Paris: France`s last remaining hostage, Serge Lazarevic, who was kidnapped by Islamist militants in Mali in 2011, has been freed, President Francois Hollande said Tuesday.
Serge Lazarevic, 51, was snatched by armed men in Mali on November 24, 2011 while on a business trip with fellow Frenchman Philippe Verdon in a kidnapping claimed by Al-Qaeda in the Islamic Maghreb (AQIM).
"I lost about 20 kilos, but I`m in fine shape," Lazarevic said after meeting with Nigerian president Mahamadou Issoufou.
There was no immediate information on how the release was secured or whether France paid a ransom, but Lazarevic expressed his gratitude for Nigeria`s role.
"I would like to thank the president of Niger (and) the people of Niger, who worked with France for my freedom," he said.
Lazarevic is the last of more than a dozen French citizens taken captive in recent years, with those held in Africa reaching a high of 15 last year. Four journalists held by Syrian jihadists were released earlier this year.
"Our hostage Serge Lazarevic, our last hostage, is free," Hollande said. "There are no more French hostages in any country in the world."
The French presidency said a plane carrying Lazarevic`s daughter Diane was on its way to Niger capital Niamey to fetch the former hostage, who would be met by Hollande on his return home.
"He is in relatively good health, despite the gruelling conditions of his long captivity," said Hollande.
A Malian security source said the final stages of Lazarevic`s release had taken place in the northern desert city of Kidal.
"I won`t say if there was a ransom payment or liberation of prisoners," the source told AFP.
In his three years in captivity, Lazarevic appeared in several AQIM videos, the most recent of which was in November in which he said he was gravely ill and believed his life to be in danger.
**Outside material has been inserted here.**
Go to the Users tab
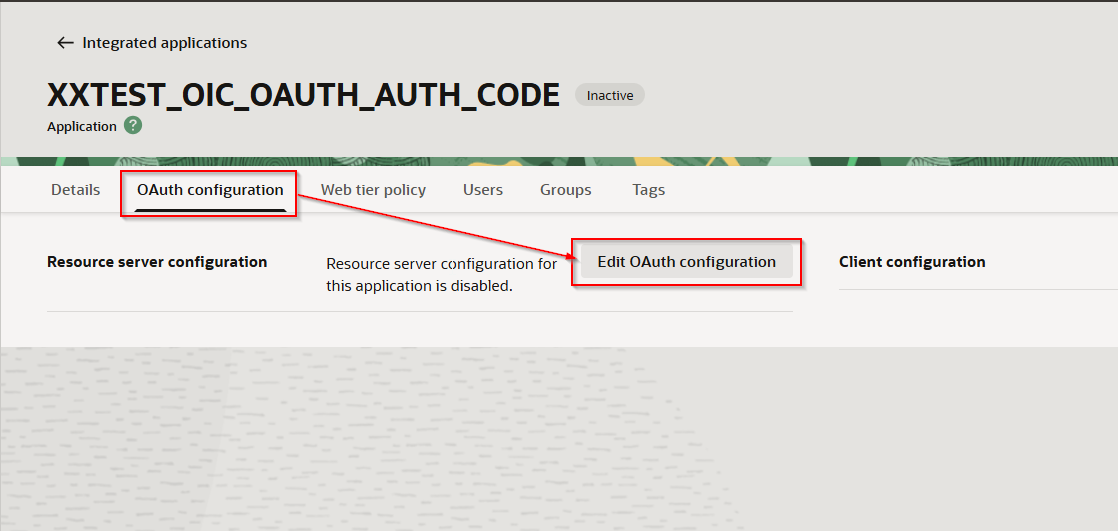This screenshot has width=1118, height=531. [x=483, y=190]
Fears spiked for the safety of the towering Frenchman of Serbian origin after hiker Herve Gourdel was abducted in Algeria and beheaded in September by Islamic State-linked militants.After Lazarevic`s appearance with a thick beard and dark headdress in the last video, his daughter Diane beseeched Hollande to double down and obtain his release "as fast as possible... for Christmas."
Kidnapped at a small hotel in Hombori, in Mali`s north, Lazarevic and Verdon were held captive during one of the most turbulent periods of the country`s history.
The pair, who worked in security and construction, were accused by AQIM of being French intelligence agents, something which their families have denied.
They were in the hands of AQIM as it and other hardline Islamist groups launched a takeover of vast areas of northern Mali in 2012 and as they were in turn ousted by the French army who intervened in January 2013.
Verdon, who suffered from an ulcer and tachycardia -- an abnormally fast heartbeat -- was found shot dead last year, and those close to his family suggested he had been executed as he was weak.
Uncertainty remains over the fate of another French hostage Gilberto Rodrigues Leal whose death was claimed by an AQIM splinter group but whose remains have never been found.
"We have the grimmest information concerning him. His family knows this. But, France has no more hostages, it must have no more hostages," Hollande said, calling for great vigilance and protection of French interests.
Hollande thanked the authorities in Mali and Niger for their assistance in securing Lazarevic`s release.
"This liberation was the result of intense and continued efforts from authorities both in Niger and Mali," the presidency in Niamey said in a statement.
One of the main armed Tuareg groups in the still-volatile region, the High Council for the Unity of Azawad (HCUA) said it had also "participated in the release" efforts.
While the details of Lazarevic`s release were not given, France has repeatedly denied paying ransoms despite being accused of using back-channels to do so by other Western nations.
"France does not pay ransoms, nor does France engage in prisoner exchanges," Hollande said in September.
But he added: "This does not mean that countries do not do it. It has happened that some countries, to help us, do it. That I concede."
Former anti-terrorism judge Alain Marsaud was more sceptical.
"There is no reason for heated debate. We pay, we pay and that is all," he told RTL radio. "There is no release if there is no payment. Someone paid, if not the government, a business or insurance company."